Presso il negozio Thaler, un intero piano, è ormai dedicato ai vini spumantizzati di qualità. Il bello va detto, sono i prezzi, oltre l’ampia gamma della scelta, e Champagne si può portare via anche a 30 euro. Sempre a proposito di bollicine ricordiamo che uno spumante si adatta quasi sempre a un tutto pasto. Anzi spesso lo esalta, tranne quando si vira al dolce. Per un buon vino da dessert, infatti l’acidità dello spumante mal si addice.

Meglio un passito o una vendemmia tardiva come il rosatum di Colterenzio da uve Moscato Rosa, o il sempre ottimo Terminum di Termeno ottenuto appassendo gli acini del Gewürztraminer. Altrimenti un buon Spumante da uve Moscato d’Asti è sempre la scelta migliore. Un vino che Docg si trova anche al supermercato a 4 euro o poco più e offre allegri brindisi e nessun pensiero per le tasche.

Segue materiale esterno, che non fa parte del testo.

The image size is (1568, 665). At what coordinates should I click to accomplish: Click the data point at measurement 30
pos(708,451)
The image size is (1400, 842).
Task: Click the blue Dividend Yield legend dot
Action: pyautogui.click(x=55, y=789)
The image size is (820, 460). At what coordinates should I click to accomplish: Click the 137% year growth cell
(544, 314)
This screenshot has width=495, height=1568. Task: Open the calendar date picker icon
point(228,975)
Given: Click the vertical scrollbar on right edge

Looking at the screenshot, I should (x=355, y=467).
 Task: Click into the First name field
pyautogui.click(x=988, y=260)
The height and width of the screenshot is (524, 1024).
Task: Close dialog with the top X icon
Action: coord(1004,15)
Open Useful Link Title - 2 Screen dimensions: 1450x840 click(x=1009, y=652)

Naturalmente non di sole bollicine vivono le feste. Tra i vini da aperitivi consigliamo volentieri un moscato giallo dell’Alto Adige, quasi sempre in commercio a 7- 8 euro, oppure un più impegnativo Pinot Bianco dell’anno magari anche se si tratta di un vino che offre il suo meglio sulla media distanza di due o tre anni. Ma perché non un buon Kretzer, il rosè che si ottiene dalle uve Lagrein, fresco e profumato a un prezzo sotto i 10 euro?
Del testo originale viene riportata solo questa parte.